Arrange the records as a Markdown table with the columns "No." and "Entry", one numbered row per line, running from the line that contains "Download CAD Files (55, 456)" through the end of the records, both included. Leave out blank lines and the pictures.

☆ ☆ ☆ ☆

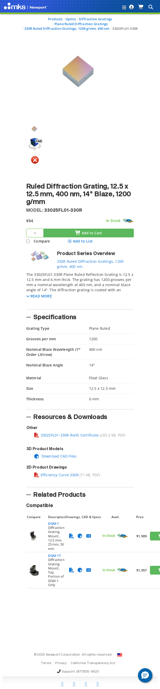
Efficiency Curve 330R (56, 474)
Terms (46, 663)
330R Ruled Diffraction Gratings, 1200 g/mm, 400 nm (66, 28)
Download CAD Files (55, 456)
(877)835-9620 (87, 671)
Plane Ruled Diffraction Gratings (81, 24)
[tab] (80, 289)
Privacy (61, 663)
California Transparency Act (93, 663)
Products (55, 19)
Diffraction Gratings (95, 19)
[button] (39, 296)
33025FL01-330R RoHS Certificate (66, 435)
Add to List (80, 241)
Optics (70, 19)
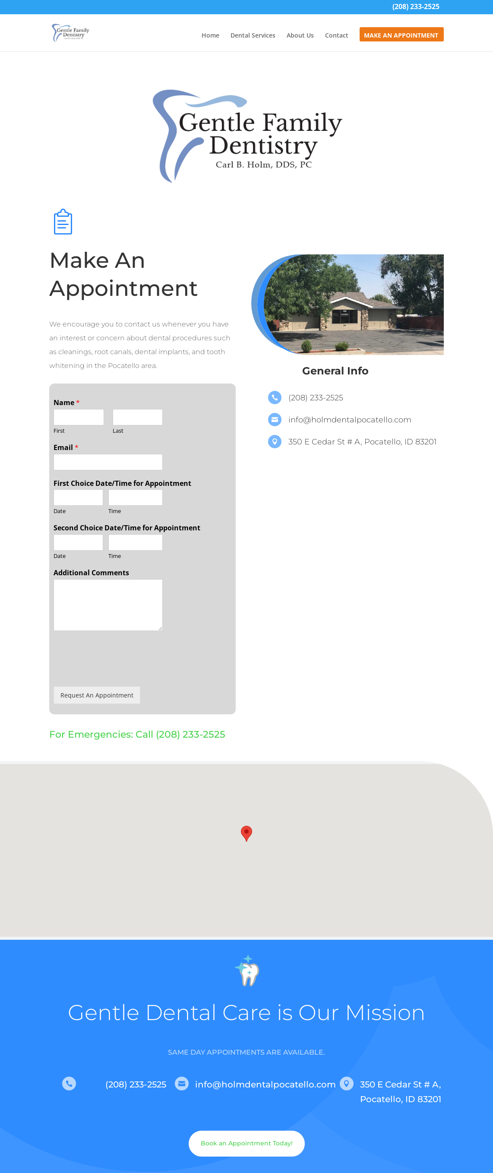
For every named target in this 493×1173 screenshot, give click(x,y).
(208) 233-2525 (415, 7)
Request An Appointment (96, 695)
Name (67, 402)
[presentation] (119, 672)
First (59, 430)
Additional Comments (91, 572)
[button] (246, 842)
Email (66, 447)
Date (60, 511)
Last (118, 430)
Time (114, 511)
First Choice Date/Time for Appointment (122, 483)
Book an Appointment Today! (247, 1143)
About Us (300, 35)
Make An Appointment (401, 35)
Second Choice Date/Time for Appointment (127, 528)
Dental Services (253, 35)
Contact (336, 35)
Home (210, 35)
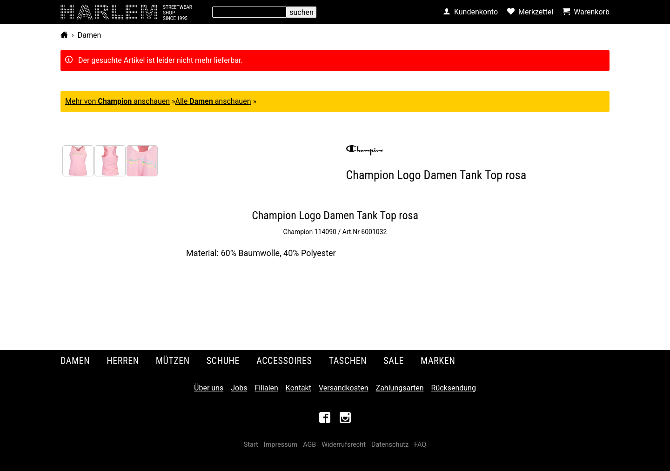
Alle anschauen (213, 101)
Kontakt (298, 388)
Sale (393, 360)
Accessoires (284, 360)
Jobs (239, 388)
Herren (123, 360)
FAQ (420, 445)
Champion (298, 232)
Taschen (348, 360)
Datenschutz (390, 445)
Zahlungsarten (400, 388)
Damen (89, 35)
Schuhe (223, 360)
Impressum (280, 445)
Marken (438, 360)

☆ ☆ ☆ ☆

> [Solution]:
| No. | Entry |
|---|---|
| 1 | Download CAD Files (55, 456) |
| 2 | (877)835-9620 (87, 671) |
| 3 | Plane Ruled Diffraction Gratings (81, 24) |
| 4 | [tab] (80, 289) |
| 5 | Privacy (61, 663) |
| 6 | California Transparency Act (93, 663) |
| 7 | Products (55, 19) |
| 8 | Diffraction Gratings (95, 19) |
| 9 | [button] (39, 296) |
| 10 | 33025FL01-330R RoHS Certificate (66, 435) |
| 11 | Add to List (80, 241) |
| 12 | Optics (70, 19) |
| 13 | For every named target in this 493×1173 screenshot, give click(x,y). |
| 14 | (208) 233-2525 (415, 7) |
| 15 | Request An Appointment (96, 695) |
| 16 | Name (67, 402) |
| 17 | [presentation] (119, 672) |
| 18 | First (59, 430) |
| 19 | Additional Comments (91, 572) |
| 20 | [button] (246, 842) |
| 21 | Email (66, 447) |
| 22 | Date (60, 511) |
| 23 | Last (118, 430) |
| 24 | Time (114, 511) |
| 25 | First Choice Date/Time for Appointment (122, 483) |
| 26 | Book an Appointment Today! (247, 1143) |
| 27 | About Us (300, 35) |
| 28 | Make An Appointment (401, 35) |
| 29 | Second Choice Date/Time for Appointment (127, 528) |
| 30 | Dental Services (253, 35) |
| 31 | Contact (336, 35) |
| 32 | Home (210, 35) |
| 33 | Alle anschauen (213, 101) |
| 34 | Kontakt (298, 388) |
| 35 | Sale (393, 360) |
| 36 | Accessoires (284, 360) |
| 37 | Jobs (239, 388) |
| 38 | Herren (123, 360) |
| 39 | FAQ (420, 445) |
| 40 | Champion (298, 232) |
| 41 | Taschen (348, 360) |
| 42 | Datenschutz (390, 445) |
| 43 | Zahlungsarten (400, 388) |
| 44 | Damen (89, 35) |
| 45 | Schuhe (223, 360) |
| 46 | Impressum (280, 445) |
| 47 | Marken (438, 360) |